Similarly, after 16 children and their teacher were killed by a gunman in Dunblane, Scotland, in 1996, the British government banned all private ownership of automatic weapons and virtually all handguns. Those changes gave Britain some of the toughest gun control laws in the developed world on top of already strict rules. Hours of exhaustive paperwork are required if anyone wants to own even a shotgun or rifle for hunting. The result has been a decline in murders involving firearms.

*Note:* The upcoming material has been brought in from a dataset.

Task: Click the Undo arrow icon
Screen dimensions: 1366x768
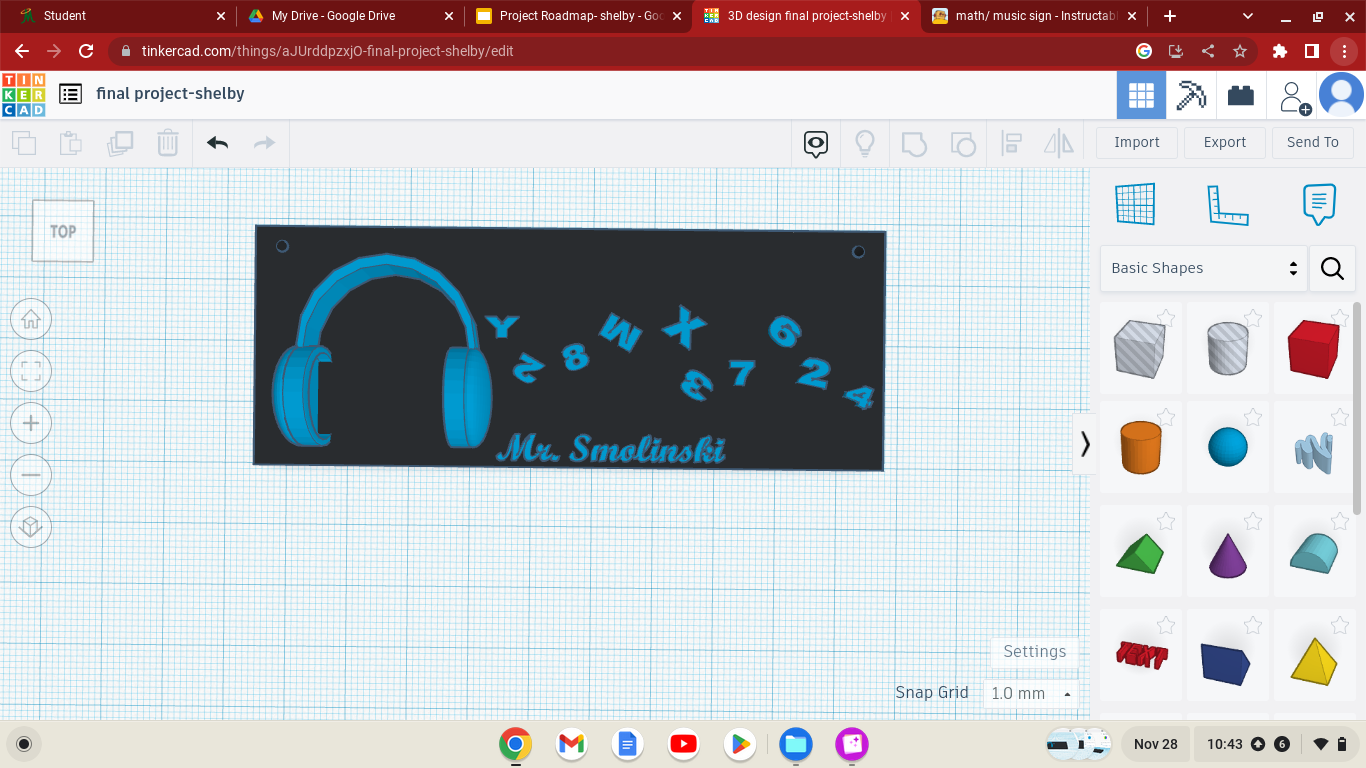Action: tap(216, 143)
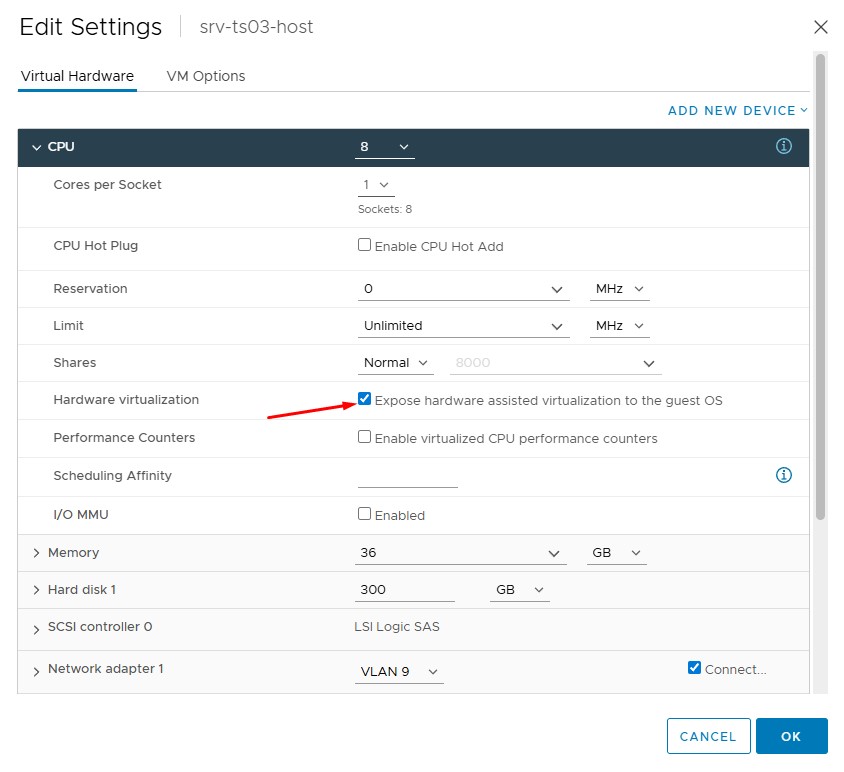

In Japan, which has very strict laws, only 11 people were killed with guns in 2008, compared with 12,000 deaths by firearms that year in the United States — a huge disparity even accounting for the difference in population. As Mayor Michael Bloomberg stressed on Monday while ratcheting up his national antigun campaign, “We are the only industrialized country that has this problem. In the whole world, the only one.”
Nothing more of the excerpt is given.